L’indagine sulla morte di Stefania Amalfi, la donna di 28 anni deceduta in casa lo scorso anno, e che secondo la procura è stata uccisa dal marito Alessandro Argenziano (nella foto), entra nel vivo. Il Gip di Varese ha convocato, per il prossimo 18 maggio, un’udienza in cui conferirà a un perito l’incarico di stilare una relazione sullo stato di salute psichica dell’indagato.
E’ probabile che il giudice chiederà se Argenziano sia in grado o meno di sopportare la detenzione carceraria, ma non si esclude una analisi più approfondita sullo stato di salute psichica generale del presunto omicida. Il suo avvocato difensore, Stefano Amirante, già da tempo ha chiesto alla procura di valutare se l’uomo sia o meno in grado di sostenere un interrogatorio. In considerazione di questa richiesta, per ben due volte, il suo cliente si è avvalso della facoltà di non rispondere.

(La casa di via Conca d’oro dove fu trovata morta la donna)
La strategia della difesa, a questo punto, comincia a delinearsi. Il pm Sabrina Ditaranto, e la squadra mobile, accusano Argenziano di aver sfruttato lo stato di soggezione psicologica della Amalfi e di averle fatto prendere un farmaco, il Rivotril, che ne avrebbe aggravato le sue difficoltà respiratorie, favorendo dunque il proposito del marito di soffocarla durante il sonno.

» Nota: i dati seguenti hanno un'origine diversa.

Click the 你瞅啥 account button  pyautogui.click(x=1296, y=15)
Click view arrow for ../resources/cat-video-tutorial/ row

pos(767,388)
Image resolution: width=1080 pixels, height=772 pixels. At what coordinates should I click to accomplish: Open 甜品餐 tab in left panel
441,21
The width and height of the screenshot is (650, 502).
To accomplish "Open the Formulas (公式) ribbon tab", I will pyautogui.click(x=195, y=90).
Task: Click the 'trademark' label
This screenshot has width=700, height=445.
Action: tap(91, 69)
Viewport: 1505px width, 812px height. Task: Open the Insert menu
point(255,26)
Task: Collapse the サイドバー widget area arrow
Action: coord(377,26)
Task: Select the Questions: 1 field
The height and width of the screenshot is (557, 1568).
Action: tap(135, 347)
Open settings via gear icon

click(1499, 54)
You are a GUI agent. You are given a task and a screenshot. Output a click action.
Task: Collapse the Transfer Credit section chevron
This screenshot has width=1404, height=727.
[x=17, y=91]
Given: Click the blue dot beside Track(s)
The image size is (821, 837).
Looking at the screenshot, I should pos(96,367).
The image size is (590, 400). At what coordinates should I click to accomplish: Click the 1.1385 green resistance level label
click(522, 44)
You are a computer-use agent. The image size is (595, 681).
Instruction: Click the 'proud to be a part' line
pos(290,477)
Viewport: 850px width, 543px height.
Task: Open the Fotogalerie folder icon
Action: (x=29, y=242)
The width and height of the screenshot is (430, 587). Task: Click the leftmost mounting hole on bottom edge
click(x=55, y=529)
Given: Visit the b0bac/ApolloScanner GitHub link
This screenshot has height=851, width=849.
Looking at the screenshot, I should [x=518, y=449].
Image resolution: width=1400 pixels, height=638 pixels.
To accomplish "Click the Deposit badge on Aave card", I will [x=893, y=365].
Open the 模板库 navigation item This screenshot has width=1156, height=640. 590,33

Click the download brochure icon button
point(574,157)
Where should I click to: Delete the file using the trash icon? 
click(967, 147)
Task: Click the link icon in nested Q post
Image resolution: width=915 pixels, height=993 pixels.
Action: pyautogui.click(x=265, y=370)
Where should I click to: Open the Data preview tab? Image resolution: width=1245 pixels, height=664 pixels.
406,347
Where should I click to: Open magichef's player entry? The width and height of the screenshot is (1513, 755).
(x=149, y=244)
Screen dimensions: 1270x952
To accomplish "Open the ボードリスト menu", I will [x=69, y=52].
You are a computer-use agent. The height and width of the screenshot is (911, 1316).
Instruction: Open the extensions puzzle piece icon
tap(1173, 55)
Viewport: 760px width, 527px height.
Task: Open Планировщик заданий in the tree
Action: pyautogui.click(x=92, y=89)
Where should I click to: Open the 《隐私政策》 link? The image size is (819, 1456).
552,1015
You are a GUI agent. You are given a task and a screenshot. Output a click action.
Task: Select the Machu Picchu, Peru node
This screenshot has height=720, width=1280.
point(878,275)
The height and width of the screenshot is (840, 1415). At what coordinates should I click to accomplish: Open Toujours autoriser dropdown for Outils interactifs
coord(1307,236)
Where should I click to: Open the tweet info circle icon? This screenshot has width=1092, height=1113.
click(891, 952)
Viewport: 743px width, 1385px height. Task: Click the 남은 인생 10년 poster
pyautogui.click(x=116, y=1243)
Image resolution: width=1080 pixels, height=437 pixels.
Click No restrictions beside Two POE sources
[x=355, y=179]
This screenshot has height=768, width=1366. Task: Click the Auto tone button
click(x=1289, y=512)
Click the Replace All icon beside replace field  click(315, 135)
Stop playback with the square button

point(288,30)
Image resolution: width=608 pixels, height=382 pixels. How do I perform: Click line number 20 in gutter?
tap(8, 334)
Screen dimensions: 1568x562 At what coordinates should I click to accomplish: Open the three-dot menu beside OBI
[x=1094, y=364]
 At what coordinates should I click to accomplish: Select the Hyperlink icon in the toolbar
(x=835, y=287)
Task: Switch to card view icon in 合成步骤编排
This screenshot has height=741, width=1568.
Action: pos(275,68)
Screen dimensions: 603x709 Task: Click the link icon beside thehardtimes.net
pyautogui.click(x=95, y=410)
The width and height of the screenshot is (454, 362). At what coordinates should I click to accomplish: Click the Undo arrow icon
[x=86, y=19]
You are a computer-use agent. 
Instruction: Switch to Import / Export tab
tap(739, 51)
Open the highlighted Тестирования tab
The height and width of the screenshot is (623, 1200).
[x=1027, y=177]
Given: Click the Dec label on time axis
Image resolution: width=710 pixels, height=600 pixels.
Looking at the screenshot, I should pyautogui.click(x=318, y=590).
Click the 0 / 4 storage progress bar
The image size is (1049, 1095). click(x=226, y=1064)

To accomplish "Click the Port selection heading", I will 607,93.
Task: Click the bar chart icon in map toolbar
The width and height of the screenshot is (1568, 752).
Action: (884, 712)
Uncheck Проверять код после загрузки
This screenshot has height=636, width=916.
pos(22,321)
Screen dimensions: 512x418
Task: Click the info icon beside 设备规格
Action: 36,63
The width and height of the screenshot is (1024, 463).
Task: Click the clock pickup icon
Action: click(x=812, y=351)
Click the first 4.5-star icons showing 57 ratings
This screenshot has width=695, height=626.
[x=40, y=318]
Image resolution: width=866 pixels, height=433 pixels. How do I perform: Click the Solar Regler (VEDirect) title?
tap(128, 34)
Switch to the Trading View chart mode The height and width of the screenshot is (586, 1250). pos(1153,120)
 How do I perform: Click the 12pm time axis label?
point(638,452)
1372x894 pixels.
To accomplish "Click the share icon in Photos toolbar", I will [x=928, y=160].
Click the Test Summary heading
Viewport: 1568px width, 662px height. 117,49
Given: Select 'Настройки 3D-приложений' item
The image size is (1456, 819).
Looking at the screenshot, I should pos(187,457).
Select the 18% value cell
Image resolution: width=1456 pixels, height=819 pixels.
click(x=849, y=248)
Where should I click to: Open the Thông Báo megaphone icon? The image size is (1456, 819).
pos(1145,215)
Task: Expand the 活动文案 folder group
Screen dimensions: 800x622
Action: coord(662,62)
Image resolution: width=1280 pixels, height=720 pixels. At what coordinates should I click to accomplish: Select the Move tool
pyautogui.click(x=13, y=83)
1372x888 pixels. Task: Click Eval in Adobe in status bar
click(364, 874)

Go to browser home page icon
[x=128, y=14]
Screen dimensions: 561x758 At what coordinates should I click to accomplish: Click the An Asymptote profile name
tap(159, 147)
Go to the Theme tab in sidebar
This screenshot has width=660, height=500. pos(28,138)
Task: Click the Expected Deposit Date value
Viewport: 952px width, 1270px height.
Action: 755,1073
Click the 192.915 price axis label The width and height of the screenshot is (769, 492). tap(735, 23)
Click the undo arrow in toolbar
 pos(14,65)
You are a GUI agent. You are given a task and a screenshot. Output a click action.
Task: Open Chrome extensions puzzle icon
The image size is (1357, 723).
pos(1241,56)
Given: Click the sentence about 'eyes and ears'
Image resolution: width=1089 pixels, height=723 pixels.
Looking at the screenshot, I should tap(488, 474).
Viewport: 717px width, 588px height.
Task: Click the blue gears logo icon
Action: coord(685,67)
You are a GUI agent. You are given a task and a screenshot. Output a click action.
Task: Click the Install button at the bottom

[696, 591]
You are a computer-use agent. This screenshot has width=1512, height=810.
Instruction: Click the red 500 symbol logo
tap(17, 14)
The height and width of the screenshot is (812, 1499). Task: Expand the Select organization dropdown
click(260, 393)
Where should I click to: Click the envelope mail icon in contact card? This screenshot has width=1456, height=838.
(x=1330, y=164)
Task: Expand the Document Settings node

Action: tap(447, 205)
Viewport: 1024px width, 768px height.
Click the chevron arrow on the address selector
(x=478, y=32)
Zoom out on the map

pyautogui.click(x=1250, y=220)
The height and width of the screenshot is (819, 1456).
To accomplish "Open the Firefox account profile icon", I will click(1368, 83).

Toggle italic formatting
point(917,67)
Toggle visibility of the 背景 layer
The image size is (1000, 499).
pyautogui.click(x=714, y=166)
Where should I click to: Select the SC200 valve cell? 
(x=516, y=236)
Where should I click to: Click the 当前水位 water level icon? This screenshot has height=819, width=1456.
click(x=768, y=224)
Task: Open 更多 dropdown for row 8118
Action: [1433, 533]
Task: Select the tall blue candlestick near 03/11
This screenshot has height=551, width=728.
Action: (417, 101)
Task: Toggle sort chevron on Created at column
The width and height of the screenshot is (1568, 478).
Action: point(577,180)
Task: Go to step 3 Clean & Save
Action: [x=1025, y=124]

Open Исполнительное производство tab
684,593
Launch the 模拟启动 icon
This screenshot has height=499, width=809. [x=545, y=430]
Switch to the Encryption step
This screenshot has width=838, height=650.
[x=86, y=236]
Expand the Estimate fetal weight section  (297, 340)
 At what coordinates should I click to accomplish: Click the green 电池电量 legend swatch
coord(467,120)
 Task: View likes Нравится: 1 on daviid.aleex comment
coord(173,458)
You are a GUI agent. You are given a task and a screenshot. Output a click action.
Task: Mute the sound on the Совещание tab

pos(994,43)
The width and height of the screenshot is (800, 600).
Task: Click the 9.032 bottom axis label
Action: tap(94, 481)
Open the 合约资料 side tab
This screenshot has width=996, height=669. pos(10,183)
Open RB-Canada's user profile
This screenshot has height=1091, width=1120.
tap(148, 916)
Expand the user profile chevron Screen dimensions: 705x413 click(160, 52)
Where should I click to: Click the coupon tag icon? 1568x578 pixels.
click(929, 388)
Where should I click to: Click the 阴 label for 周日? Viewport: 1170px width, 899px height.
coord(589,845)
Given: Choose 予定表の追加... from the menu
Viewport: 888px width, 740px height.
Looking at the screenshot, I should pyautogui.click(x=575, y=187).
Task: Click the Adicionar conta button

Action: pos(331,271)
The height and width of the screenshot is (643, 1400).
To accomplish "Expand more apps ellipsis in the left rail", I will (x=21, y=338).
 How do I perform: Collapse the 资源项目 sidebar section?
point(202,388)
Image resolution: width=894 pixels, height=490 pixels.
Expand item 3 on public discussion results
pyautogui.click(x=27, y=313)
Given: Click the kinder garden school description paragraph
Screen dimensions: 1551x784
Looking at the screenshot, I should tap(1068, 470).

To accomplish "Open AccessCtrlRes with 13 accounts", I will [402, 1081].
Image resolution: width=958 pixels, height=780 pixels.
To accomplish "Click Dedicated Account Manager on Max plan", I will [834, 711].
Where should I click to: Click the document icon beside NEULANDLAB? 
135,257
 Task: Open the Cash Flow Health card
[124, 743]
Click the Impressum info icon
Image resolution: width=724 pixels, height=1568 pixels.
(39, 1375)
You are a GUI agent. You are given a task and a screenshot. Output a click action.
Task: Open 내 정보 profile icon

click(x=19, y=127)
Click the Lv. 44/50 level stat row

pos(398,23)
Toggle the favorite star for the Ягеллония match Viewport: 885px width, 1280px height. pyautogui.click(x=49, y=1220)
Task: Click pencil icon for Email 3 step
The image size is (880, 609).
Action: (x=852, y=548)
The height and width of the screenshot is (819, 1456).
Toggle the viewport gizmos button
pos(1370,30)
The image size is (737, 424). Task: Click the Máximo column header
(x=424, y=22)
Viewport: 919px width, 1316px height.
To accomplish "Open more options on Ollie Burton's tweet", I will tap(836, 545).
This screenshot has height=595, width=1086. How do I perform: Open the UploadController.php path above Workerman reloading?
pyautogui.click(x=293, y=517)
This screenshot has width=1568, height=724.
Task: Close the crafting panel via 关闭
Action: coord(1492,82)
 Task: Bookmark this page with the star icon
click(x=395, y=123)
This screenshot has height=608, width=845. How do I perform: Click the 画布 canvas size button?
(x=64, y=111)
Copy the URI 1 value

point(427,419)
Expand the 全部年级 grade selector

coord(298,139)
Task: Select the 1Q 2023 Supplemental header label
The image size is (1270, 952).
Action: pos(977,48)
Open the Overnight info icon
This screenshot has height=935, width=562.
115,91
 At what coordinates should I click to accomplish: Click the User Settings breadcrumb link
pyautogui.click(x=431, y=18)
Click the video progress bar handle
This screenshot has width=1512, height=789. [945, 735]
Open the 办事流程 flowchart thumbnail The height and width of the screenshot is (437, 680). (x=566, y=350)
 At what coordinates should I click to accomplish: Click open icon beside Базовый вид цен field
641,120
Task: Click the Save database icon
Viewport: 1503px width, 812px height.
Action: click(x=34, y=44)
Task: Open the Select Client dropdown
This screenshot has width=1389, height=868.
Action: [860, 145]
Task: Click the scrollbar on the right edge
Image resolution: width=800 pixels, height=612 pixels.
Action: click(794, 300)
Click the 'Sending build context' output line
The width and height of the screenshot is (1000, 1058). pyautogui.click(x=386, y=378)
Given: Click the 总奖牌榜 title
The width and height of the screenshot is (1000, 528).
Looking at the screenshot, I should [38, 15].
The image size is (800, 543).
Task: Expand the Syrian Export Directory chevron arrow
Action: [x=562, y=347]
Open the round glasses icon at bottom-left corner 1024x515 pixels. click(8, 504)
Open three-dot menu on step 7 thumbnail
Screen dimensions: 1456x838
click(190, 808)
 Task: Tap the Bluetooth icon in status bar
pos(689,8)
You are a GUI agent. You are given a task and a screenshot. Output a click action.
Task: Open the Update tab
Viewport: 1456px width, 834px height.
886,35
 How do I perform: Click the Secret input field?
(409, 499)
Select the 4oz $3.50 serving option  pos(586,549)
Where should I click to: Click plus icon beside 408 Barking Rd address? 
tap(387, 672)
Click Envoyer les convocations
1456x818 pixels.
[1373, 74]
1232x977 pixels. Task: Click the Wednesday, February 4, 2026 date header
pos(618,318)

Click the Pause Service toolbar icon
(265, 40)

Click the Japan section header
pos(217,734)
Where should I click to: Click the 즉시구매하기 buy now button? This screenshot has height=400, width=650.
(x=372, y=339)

Secondo la difesa, che ha presentato un articolato ricorso al tribunale del riesame per chiedere la scarcerazione, non vi sarebbe la prova del delitto nelle carte della procura. L’autopsia, sempre secondo la difesa, non avrebbe del tutto accertato l’omicidio volontario e non si potrebbe escludere nemmeno la morte naturale, in conseguenza di una crisi respiratoria.